Implementing Formal Algorithms for Transformers

Machine learning by doing. Writing a pedagogical implementation of multi-head attention from scratch using pseudocode from Deep Mind

6 min readSep 17, 2022

The transformer architecture was introduced in the 2017 paper Attention is All You Need. Since then, hundreds of variations on the central theme of contextualizing token representations via attention have been introduced (for recent wide angle views see A Survey of Transformers and Efficient Methods for Natural Language Processing: A Survey ).

Large language models are probably the most widely known types of transformers, but the architecture has been rapidly diffusing into every corner of machine learning. Lucas Beyer recently published a nice set of slides that cover applications in text, vision, speech, and reinforcement learning while highlighting the “unification of communities” around the transformer architecture.

Whether you are just getting to know transformers or modifying them to work on brand new types of data, it always helps to have a solid understanding of the fundamentals. In this post we will examine the 2022 paper by Deep Mind’s Mary Phuong and Marcus Hutter, Formal Algorithms for Transformers (PH22). Then we will use the pseudocode algorithms they present to implement the attention components of the transformer in PyTorch.

This post assumes some familiarity with the transformer architecture. If you are brand new to the transformer world, consider checking out some of the material in the Further Resources section at the end of this post.

Formal Algorithms for Transformers

The main contribution of the PH22 paper is a set of concise pseudocode descriptions of the transformer algorithms. The authors motivate their work by saying,

Transformers are deep feed-forward artificial neural networks with a (self)attention mechanism. They have been tremendously successful in natural language processing tasks and other domains. Since their inception 5 years ago [VSP+17], many variants have been suggested [LWLQ21]. Descriptions are usually graphical, verbal, partial, or incremental. Despite their popularity, it seems no pseudocode has ever been published for any variant. Contrast this to other fields of computer science …
The essentially complete pseudocode is about 50 lines, compared to thousands of lines of actual real source code.
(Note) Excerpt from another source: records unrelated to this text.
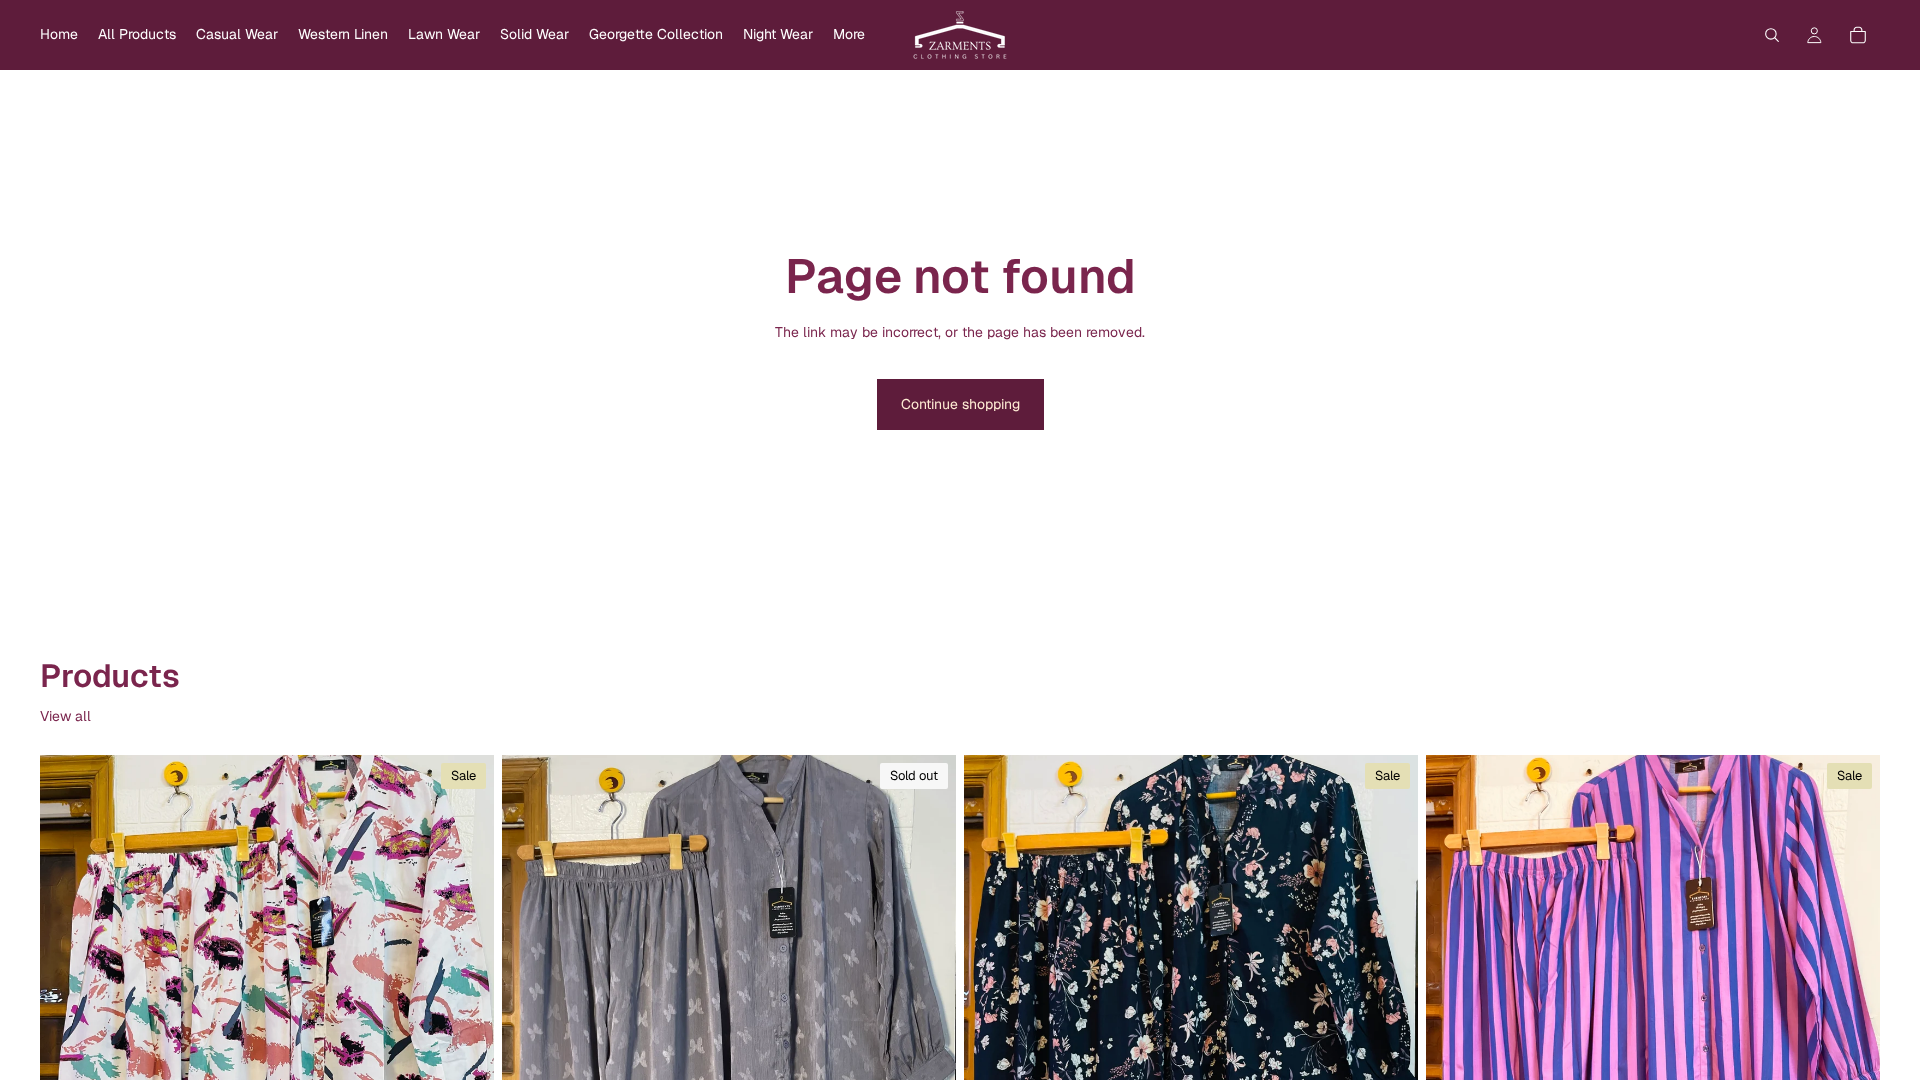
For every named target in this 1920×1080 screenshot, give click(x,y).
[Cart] (1858, 35)
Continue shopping (960, 404)
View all (65, 716)
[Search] (1772, 35)
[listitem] (849, 35)
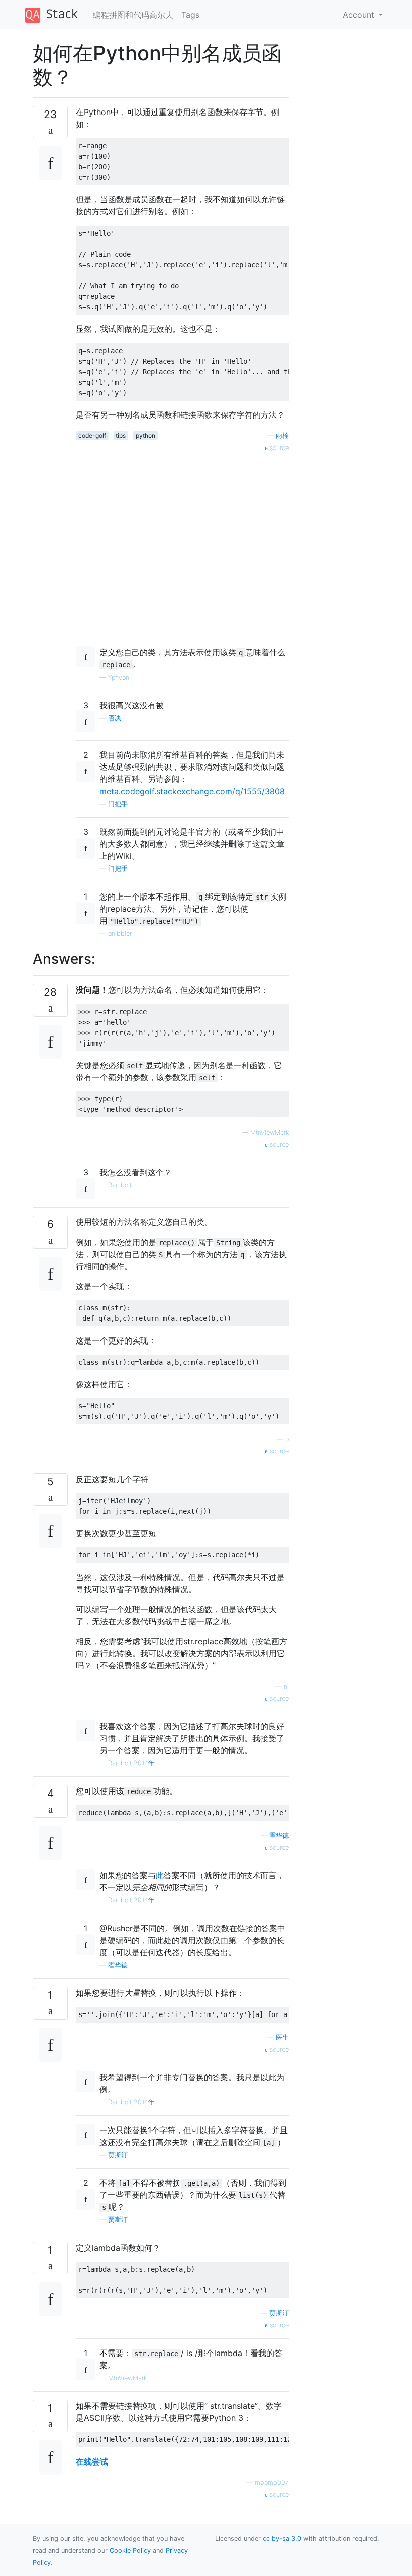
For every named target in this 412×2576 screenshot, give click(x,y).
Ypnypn (118, 677)
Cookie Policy (130, 2550)
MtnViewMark (269, 1132)
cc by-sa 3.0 (282, 2538)
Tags (190, 15)
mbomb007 (272, 2482)
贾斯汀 (118, 2155)
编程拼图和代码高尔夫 (133, 15)
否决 (114, 718)
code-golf (92, 435)
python (145, 435)
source (278, 448)
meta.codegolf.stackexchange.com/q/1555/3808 (192, 791)
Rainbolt (120, 1185)
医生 (282, 2037)
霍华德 (279, 1835)
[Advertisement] (182, 541)
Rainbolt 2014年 (131, 1763)
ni (286, 1686)
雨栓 (282, 435)
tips (121, 435)
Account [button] (360, 15)
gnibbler (120, 933)
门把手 (118, 804)
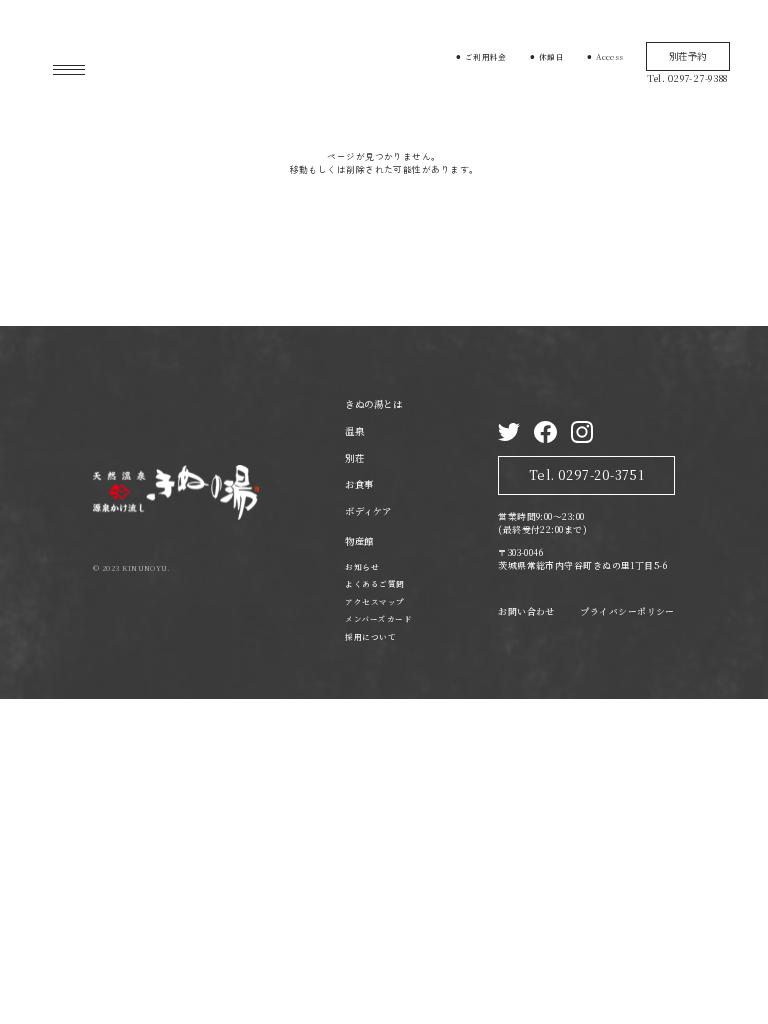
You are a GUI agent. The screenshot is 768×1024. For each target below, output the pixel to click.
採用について (370, 636)
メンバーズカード (378, 618)
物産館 (359, 541)
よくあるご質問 (374, 583)
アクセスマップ (374, 601)
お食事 (359, 484)
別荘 (354, 458)
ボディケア (368, 511)
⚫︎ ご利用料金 (481, 56)
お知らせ (362, 566)
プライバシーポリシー (627, 611)
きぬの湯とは (373, 404)
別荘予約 (688, 56)
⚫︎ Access (605, 56)
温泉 (354, 431)
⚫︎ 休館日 (546, 56)
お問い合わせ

We believe these formal algorithms will be useful for theoreticians who require compact, complete, and precise formulations, experimental researchers interested in implementing a Transformer from scratch, and encourage authors to augment their paper or text book with formal Transformer algorithms (Section 2).

This unified and self-contained approach with unambiguous algorithms is very helpful for writing an implementation from scratch. The concise pseudocode descriptions also fill a gap that existed in the transformers literature. Below, we will see that the central attention algorithms can be expressed in relatively little code.

Some Implementation Notes

Matrix Multiplication Convention

In their Notation section, the authors describe their convention when writing matrix multiplications.

We use matrix × column vector convention more common in mathematics, compared to the default row vector × matrix in the transformer literature, i.e. our matrices are transposed.

The implementations presented here will use the “row vector × matrix” convention. I found this convention more natural in PyTorch but it is definitely possible to implement either way. Fortunately, the authors uploaded their LaTeX files to arXiv and I was able to create transposed versions of their pseudocode algorithms in Overleaf.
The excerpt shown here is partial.